Optimizing Non-Linear Fuzzy Functions Using LS and RMIL Methods

The Liu–Storey (LS) nonlinear conjugate gradient method, although structurally similar to the well-known Polak–Ribiere–Polyak (PRP) and Hestenes–Stiefel (HS) methods, has not been extensively explored in the literature. This paper introduces a novel LS-type method inspired by the memoryless BFGS quasi-Newton approach, offering guaranteed global convergence for general functions when combined with the Grippo–Lucidi line search. Furthermore, we propose a modified LS method that ensures global convergence for nonconvex minimization problems when utilizing the strong Wolfe line search. Complementary numerical results validate these theoretical claims. In parallel, this paper also presents the RMIL (Robust Maximum Influence Linearity) method, a new approach for nonlinear analysis using advanced optimization techniques.
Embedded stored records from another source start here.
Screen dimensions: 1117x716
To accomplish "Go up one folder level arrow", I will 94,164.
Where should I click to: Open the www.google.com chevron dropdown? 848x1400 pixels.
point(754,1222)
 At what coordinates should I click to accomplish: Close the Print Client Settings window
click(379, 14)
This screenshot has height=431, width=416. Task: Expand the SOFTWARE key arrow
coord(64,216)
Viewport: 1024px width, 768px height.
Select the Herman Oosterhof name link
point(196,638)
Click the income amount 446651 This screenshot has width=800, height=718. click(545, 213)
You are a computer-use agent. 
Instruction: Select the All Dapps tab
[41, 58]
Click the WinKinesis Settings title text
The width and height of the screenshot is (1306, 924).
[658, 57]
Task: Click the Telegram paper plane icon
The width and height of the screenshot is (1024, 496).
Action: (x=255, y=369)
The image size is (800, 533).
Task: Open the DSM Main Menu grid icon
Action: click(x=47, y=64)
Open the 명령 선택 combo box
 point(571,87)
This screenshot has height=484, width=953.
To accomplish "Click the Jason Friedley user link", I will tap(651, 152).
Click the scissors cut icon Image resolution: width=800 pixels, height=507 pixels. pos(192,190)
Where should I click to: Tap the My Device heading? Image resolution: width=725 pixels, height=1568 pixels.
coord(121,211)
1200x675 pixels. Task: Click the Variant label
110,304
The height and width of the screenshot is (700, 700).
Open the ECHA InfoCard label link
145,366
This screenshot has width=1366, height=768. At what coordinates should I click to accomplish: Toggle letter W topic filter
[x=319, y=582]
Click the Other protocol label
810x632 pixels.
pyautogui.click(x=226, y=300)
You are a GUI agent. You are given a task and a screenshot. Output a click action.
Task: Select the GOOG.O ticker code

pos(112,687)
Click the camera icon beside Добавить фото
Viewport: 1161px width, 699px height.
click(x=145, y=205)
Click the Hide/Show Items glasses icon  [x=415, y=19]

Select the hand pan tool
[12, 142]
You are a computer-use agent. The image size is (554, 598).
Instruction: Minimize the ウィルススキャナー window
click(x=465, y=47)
The RMIL method addresses the challenges of modeling complex, nonlinear relationships by maximizing influence linearity within a robust optimization framework, significantly improving model accuracy and stability. This dual-method approach leverages both LS-type and RMIL methodologies, demonstrating enhanced predictive performance and robustness in nonlinear systems across various applications, including specific field. The integration of these advanced methods highlights their potential for solving complex optimization problems in nonlinear analysis.